Totalization Agreements: What do they mean?

International Social Security agreements (often called 'Totalization agreements) have two main purposes:

  1. They eliminate double taxation on Social Security which is the situation that occurs when a worker from one country works in another country and is required to pay Social Security taxes to both countries on the same earnings.
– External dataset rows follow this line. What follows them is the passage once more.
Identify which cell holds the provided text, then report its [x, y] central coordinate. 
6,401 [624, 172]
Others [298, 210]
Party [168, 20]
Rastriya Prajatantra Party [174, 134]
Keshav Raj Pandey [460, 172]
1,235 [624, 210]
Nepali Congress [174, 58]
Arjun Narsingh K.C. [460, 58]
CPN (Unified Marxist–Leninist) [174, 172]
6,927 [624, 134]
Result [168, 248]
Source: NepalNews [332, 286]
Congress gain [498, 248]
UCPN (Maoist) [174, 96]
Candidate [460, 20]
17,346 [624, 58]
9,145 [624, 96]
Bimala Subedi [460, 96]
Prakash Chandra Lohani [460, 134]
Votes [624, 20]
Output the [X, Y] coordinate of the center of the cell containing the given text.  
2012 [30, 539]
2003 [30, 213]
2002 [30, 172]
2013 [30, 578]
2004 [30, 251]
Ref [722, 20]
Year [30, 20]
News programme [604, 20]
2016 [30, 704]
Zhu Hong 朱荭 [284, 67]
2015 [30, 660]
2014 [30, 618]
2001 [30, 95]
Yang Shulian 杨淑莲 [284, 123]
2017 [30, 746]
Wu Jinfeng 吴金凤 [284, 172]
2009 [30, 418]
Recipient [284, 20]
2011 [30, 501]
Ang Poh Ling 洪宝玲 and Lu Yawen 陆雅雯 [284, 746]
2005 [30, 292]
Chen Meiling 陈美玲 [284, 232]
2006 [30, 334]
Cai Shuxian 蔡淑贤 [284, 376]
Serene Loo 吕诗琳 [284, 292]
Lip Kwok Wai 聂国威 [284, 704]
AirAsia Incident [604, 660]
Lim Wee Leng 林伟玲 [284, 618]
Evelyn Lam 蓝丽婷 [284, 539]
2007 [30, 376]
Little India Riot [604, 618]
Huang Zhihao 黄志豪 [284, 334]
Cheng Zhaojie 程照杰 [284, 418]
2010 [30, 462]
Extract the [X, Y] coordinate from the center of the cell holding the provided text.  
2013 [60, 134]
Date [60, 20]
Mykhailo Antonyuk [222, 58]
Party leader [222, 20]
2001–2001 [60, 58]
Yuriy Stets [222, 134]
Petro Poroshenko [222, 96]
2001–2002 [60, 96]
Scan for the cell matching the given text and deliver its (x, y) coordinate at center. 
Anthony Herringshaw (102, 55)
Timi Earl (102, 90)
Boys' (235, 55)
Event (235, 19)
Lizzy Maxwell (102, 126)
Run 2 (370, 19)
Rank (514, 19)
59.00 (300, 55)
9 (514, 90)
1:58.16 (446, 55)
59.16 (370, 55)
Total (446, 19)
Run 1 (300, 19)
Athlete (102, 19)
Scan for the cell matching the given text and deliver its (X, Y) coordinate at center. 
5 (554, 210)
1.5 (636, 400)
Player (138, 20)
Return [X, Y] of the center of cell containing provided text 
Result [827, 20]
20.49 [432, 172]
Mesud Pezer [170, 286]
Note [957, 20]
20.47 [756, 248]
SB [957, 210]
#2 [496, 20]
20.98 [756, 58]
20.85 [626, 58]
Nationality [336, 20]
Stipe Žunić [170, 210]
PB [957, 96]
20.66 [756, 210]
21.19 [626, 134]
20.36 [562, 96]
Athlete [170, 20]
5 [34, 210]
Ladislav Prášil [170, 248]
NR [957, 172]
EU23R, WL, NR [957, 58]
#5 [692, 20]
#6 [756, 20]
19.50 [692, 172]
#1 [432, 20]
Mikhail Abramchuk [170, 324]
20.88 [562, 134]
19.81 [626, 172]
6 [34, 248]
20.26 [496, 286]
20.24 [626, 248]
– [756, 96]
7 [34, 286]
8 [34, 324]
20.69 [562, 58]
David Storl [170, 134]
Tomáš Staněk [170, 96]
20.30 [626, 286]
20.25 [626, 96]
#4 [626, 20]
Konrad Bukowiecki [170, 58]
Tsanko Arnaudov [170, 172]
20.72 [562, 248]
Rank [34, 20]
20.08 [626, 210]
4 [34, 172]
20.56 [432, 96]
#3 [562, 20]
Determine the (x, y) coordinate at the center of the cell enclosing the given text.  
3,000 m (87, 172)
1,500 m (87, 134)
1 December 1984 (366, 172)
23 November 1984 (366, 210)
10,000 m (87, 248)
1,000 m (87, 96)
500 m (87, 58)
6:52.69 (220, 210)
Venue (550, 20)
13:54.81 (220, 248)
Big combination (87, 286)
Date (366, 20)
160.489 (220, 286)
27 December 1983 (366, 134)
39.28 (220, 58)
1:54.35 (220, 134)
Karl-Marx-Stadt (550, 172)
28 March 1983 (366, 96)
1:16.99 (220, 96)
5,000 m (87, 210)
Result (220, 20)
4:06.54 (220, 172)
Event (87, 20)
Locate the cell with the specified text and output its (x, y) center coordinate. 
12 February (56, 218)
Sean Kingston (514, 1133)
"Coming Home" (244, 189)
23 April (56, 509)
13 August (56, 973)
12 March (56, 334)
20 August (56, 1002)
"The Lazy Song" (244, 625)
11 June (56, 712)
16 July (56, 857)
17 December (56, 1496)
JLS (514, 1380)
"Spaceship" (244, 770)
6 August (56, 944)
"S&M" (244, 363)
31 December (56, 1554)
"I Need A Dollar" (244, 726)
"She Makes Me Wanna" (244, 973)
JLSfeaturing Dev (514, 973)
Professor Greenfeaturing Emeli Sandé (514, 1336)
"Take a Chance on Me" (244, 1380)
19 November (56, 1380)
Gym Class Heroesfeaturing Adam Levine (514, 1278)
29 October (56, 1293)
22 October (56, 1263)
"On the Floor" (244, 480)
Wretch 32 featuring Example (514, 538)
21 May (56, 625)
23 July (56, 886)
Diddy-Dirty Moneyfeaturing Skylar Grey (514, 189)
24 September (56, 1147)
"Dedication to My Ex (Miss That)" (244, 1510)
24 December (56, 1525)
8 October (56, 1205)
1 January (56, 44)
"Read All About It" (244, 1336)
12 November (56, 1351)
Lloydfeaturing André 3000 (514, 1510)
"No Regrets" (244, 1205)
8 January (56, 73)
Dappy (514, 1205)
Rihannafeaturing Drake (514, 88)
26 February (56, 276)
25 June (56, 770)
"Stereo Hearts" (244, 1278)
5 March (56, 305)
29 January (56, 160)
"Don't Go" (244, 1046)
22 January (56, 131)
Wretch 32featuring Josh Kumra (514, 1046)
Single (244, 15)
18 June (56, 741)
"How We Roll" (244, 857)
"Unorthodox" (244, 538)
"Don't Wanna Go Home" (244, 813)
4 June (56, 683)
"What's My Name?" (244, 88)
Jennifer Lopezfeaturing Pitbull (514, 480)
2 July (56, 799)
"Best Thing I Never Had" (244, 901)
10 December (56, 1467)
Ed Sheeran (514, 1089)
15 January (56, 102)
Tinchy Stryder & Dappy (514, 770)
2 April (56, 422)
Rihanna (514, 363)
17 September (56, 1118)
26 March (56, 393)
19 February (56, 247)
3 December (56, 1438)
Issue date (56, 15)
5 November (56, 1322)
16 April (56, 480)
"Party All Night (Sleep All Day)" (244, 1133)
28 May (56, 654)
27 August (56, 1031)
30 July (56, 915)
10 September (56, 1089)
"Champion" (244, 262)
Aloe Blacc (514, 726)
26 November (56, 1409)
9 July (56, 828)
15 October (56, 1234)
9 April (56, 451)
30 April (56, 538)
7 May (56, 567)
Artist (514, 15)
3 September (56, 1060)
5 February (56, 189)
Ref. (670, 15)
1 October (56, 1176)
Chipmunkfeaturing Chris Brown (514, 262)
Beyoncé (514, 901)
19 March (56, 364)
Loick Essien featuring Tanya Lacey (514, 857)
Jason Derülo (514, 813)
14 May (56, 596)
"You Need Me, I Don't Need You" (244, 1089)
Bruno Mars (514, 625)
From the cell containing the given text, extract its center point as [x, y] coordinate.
Note: if your return is filed properly, you will not be required to pay self-employment taxes in both countries and will avoid double taxation.
  2. They help to protect the benefits of workers who have chosen to divide their careers between the United States and another country.

Under a Totalization Agreement, if a worker has some U.S. coverage but not enough to qualify for benefits, SSA will count periods of coverage that the worker has earned under the Social Security program of an agreement country to fill the gap.

In the same way, a country party to an agreement with the United States will take into account a worker's coverage under the U.S. Social Security program to that the worker may qualify for that country's Social Security benefits.

My country of residence doesn’t have a Totalization Agreement with the U.S.  Will my contributions to the Social Security program in my country of residence count against my U.S. self-employment taxes?

If you pay social security contributions to a country that doesn't have a Totalization Agreement with the US, those contributions will NOT count against your U.S. self-employment taxes. However, you can list foreign Social Security payments as a foreign tax credit on your U.S. tax return.

My country of residence doesn’t have a Totalization Agreement with the U.S. How do I earn U.S. Social Security credits?

A U.S. person residing in a country that does not have a Social Security Totalization Agreement can only earn US Social Security credits if they are self-employed. Because there is no Totalization Agreement, even if you pay into your local country’s Social Security system, these contributions cannot be transferred into U.S. Social Security credits.

Therefore, if you are employed by a foreign employer yet have elected to contribute to the U.S. Social Security system, you may report your wages as "Other Self-Employment income reported as wages on line 7 of Form 1040" and you will be required to pay 15.3% of the amount on line 57 of Form 1040 as Self-Employment tax.

However, in exchange for paying this added tax, you will generate US Social Security credits.